Rio ready for growth but still cautious
RIO TINTO reported a two per cent fall in iron ore production since last year and raised concerns of a possible double-dip recession and slower Chinese growth yesterday.
The world’s second-biggest iron ore miner said it was running its mines close to capacity and forecast total annual output of 234m tonnes, slightly up on earlier forecasts.
“Markets for most of our products are strong and the overall long-term demand outlook is positive,” chief executive Tom Albanese said in the company’s second quarter review.
“But in recent weeks, fears about a possible double-dip recession in OECD countries and a slight slowdown in Chinese growth have led to some weakening in sentiment,” Albanese added.
The firm said its copper production fell 19 per cent on last year due to lower ore grades in several mines, and that aluminium production may suffer after power problems in Quebec. Gold production was also down 34 per cent.

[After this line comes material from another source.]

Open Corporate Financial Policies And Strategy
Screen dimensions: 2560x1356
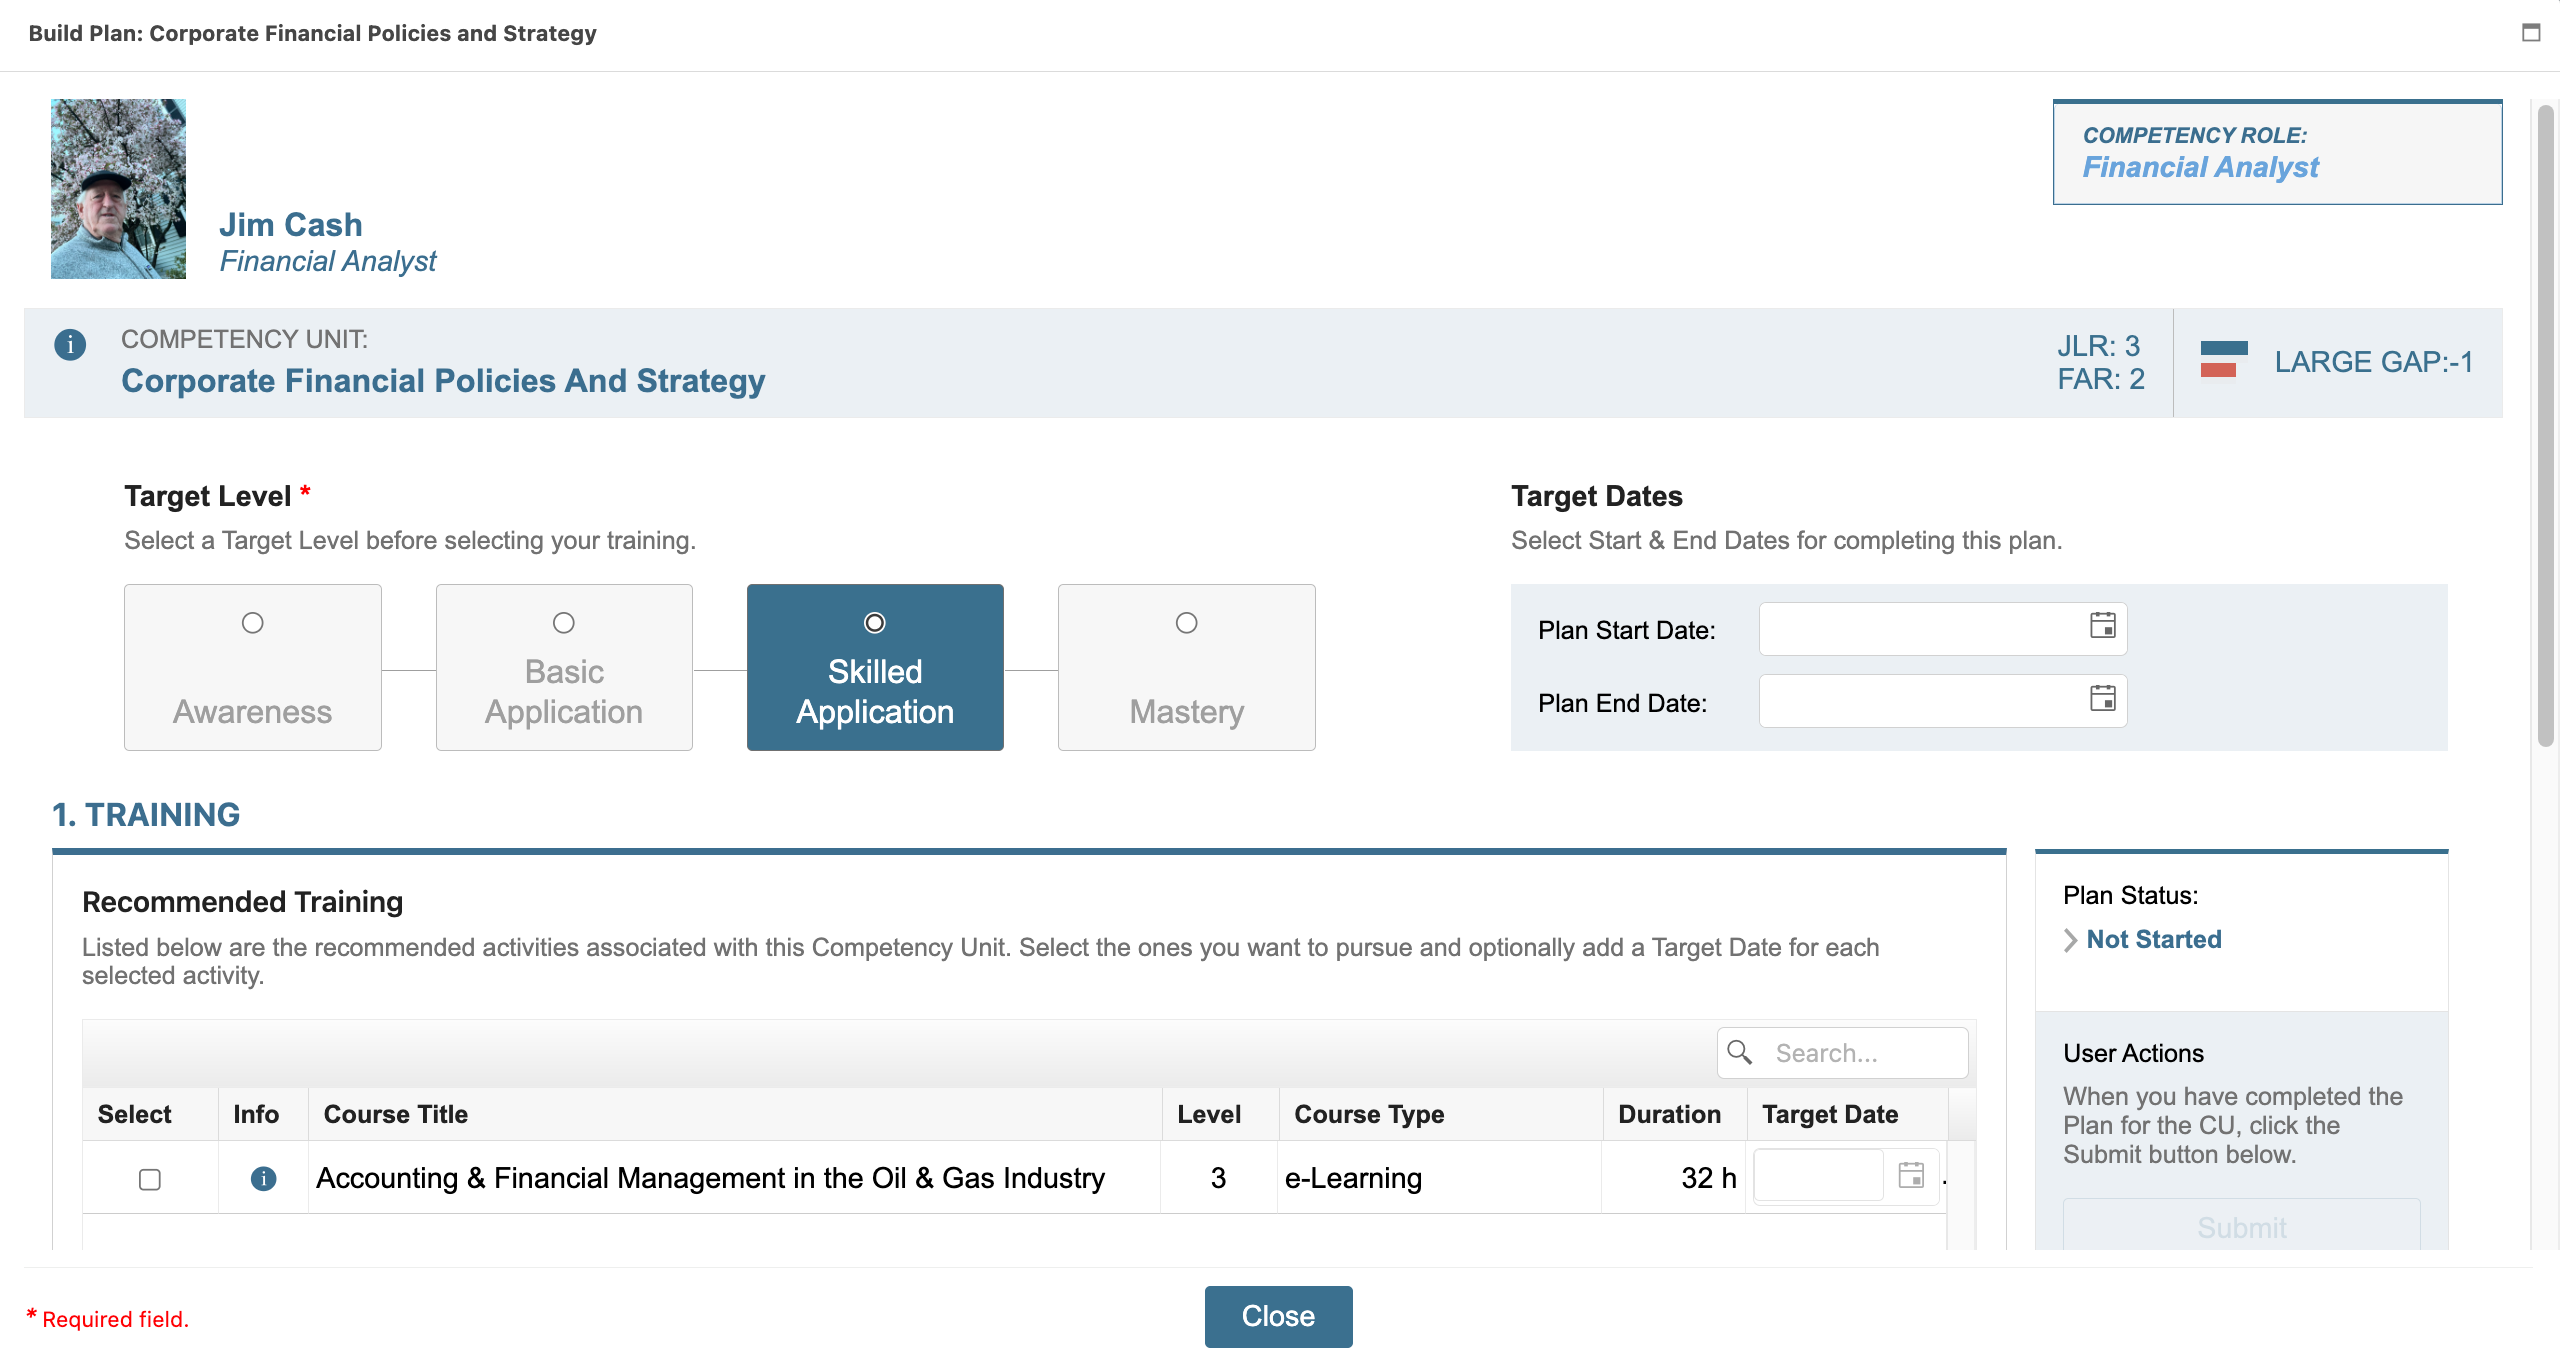click(x=442, y=381)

The firm said the impact of the slowdown on underlying earnings would be around $100m (£65.6m).
Expansion in Australia came a step closer yesterday as the firm has approved $200m of funding to enlarge its mines in Pilbara, following the end of a long-running spat with the government over the planned tax on mining operations.
“Growth is firmly back on our agenda. We have a large range of options for expansion and investment competing for capital,” said Albanese.
The firm is keen to move on from its ill-timed investment in Alcan, parts of which were sold off for $3.6bn during the first half of 2010. Shares closed 0.5p down yesterday.